* [LIST OF TASKS]
(a) In the article about bottled-up bills, which House committee has held the birth control coverage measure for two months?
(b) Continue the article about bottled-up bills, picking up after its last sentence.

Bottled-up bills add to rebels' cause
By Rick Klein
Globe Staff

The Senate passed the measure unanimously, and 92 of 160 House members signed a letter supporting it. So forgive state Representative Carol A. Donovan for figuring the bill was a shoo-in to become law this year.

But the measure to require insurance companies to cover birth control pills has been stalled for two months in the House Ways and Means Committee, where House Speaker Thomas M. Finneran controls the votes. With the committee mum about why the bill is locked up, Donovan and other supporters say they can come to only one conclusion: Finneran doesn't want it to happen.

"It's stuck," said Donovan, a Woburn Democrat. "There's no reason whatsoever for this, with broad support in the House and passage by the Senate. But we can't even get a vote on it. They make you sweat blood."

While Finneran makes headlines with his bold power plays and punishments for political enemies, this more subtle exertion of legislative power often goes unnoticed by the public. Yet some House members say they have learned to expect this type of behavior under Finneran's rule.

"It's common knowledge among the members that if the speaker doesn't like a bill, you're not going to see it," said Representative Douglas W. Petersen, a Marblehead Democrat who is vice-chairman of the House Committee on Taxation. "It speaks to a truncated system where members' desire to debate bills is thwarted. There isn't an open system."

* [RECORD SET]

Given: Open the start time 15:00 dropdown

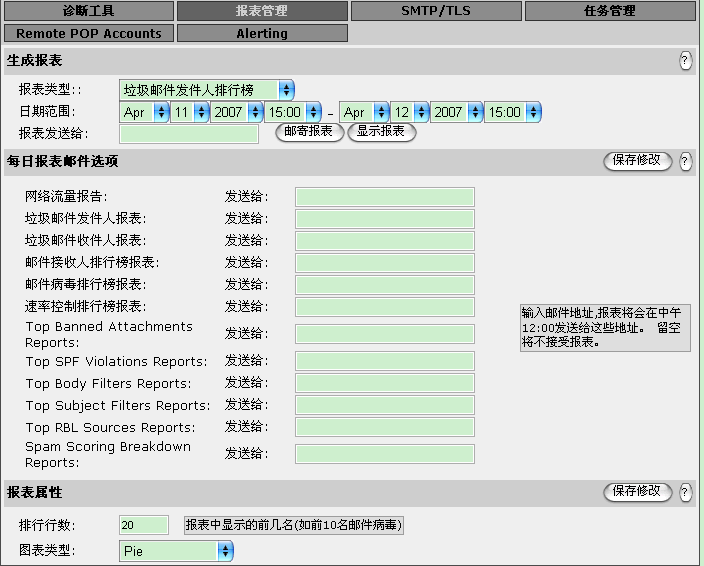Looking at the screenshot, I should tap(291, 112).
---
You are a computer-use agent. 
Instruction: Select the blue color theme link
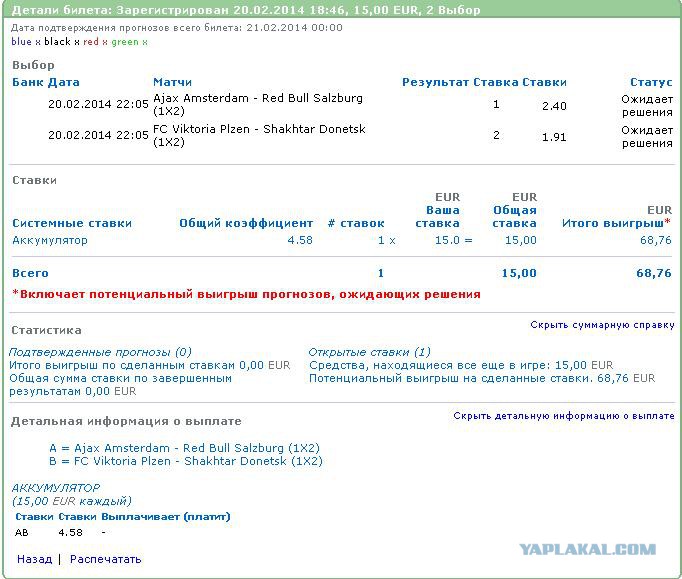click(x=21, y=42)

* [YOUR WRITTEN ANSWERS]
(a) The House Ways and Means Committee.

(b)
This practice, in use since long before Finneran's speakership, is one factor feeding the recent discontent among House members. Disgruntled representatives are working on a list of demands that will include opening the legislative process and conducting more debate on policy issues.

Finneran did not return calls for comment. His majority whip, Representative Lida E. Harkins of Needham, acknowledged that bills tend to bottleneck in some committees, but she said that committees must carefully examine bills before pushing them forward.

Harkins said opposition from House leaders does not stop most pieces of legislation from reaching the floor. She also noted that the Senate often fails to act on House-sponsored bills.

"I'm not suggesting that there may not have been times that things have been held up for the wrong reasons," Harkins said. But "I don't think there's a deliberate effort to keep a lot of controversial bills locked up. They should come out, and we should vote on them."

Harkins said that this year's all-consuming budget negotiations may have tied up some bills longer than is optimal. And she said the burden falls to rank-and-file members to free bills from committee if they feel strongly about them. (House members can force a bill out of committee with a majority vote, though such motions rarely succeed because so many members are wary of crossing leadership on procedural issues.)

Finneran's critics contend that the speaker manipulates the committee process to push through measures he favors and hold back those he opposes, even if a bill has demonstrable, widespread support. When items the speaker doesn't favor come out of committee, Finneran can set up roadblocks by sending them to other committees where his loyalists will do his bidding, Petersen said.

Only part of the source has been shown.